— What this task involves —
Without copying the images, write out all the entries below verbatim.
─── Data to use ───
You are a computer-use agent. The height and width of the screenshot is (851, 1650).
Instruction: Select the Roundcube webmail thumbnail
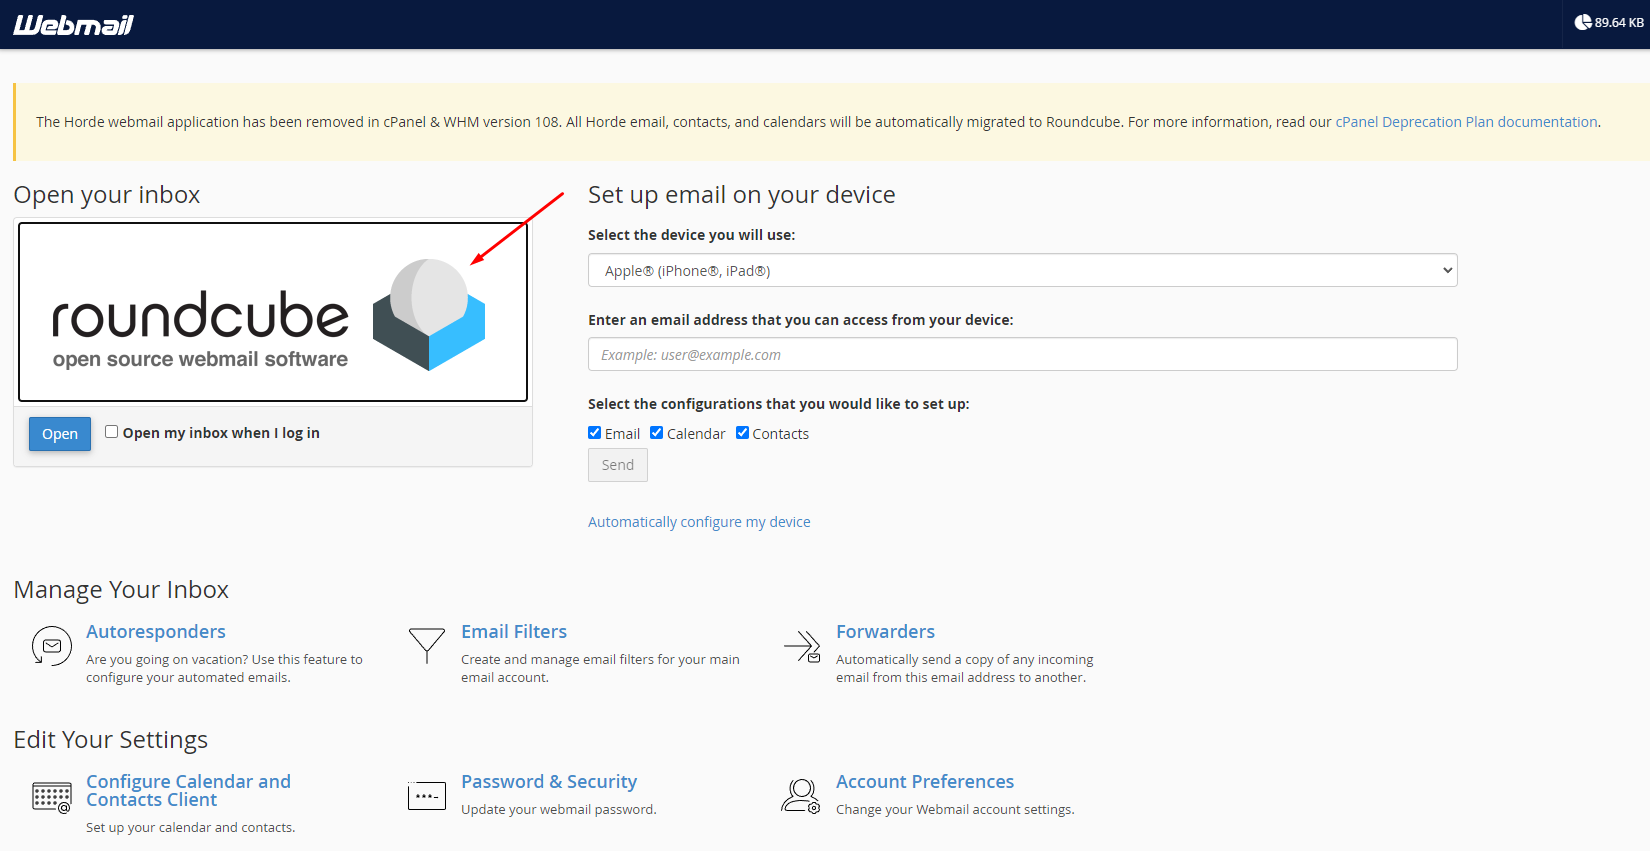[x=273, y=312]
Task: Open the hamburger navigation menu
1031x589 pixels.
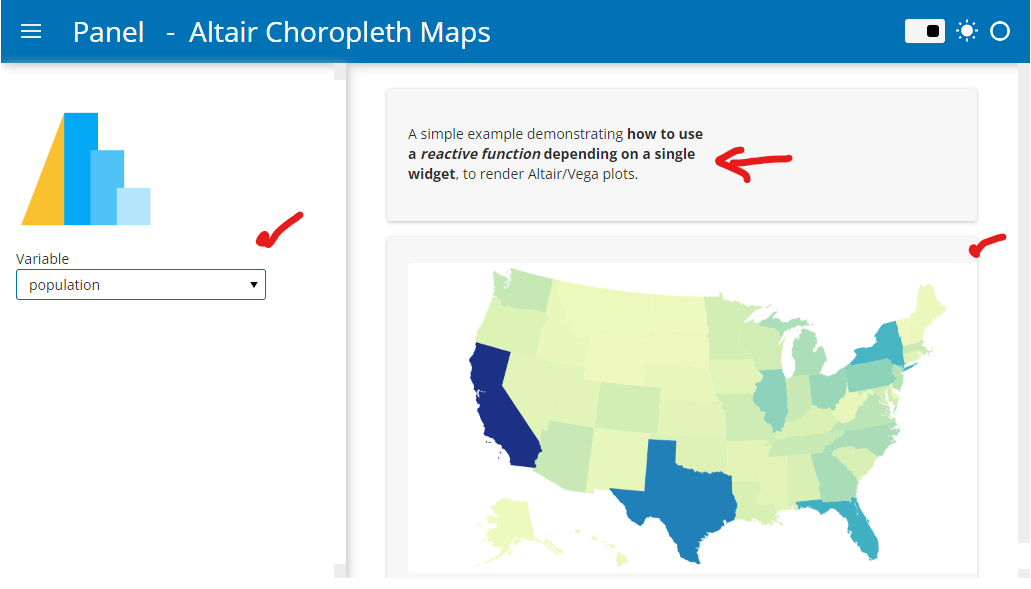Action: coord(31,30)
───
— Result of the task —
You are a computer-use agent. The height and width of the screenshot is (851, 1650).
Instruction: Select the Roundcube webmail thumbnail
[x=273, y=312]
Task: Open the hamburger navigation menu
1031x589 pixels.
Action: coord(31,30)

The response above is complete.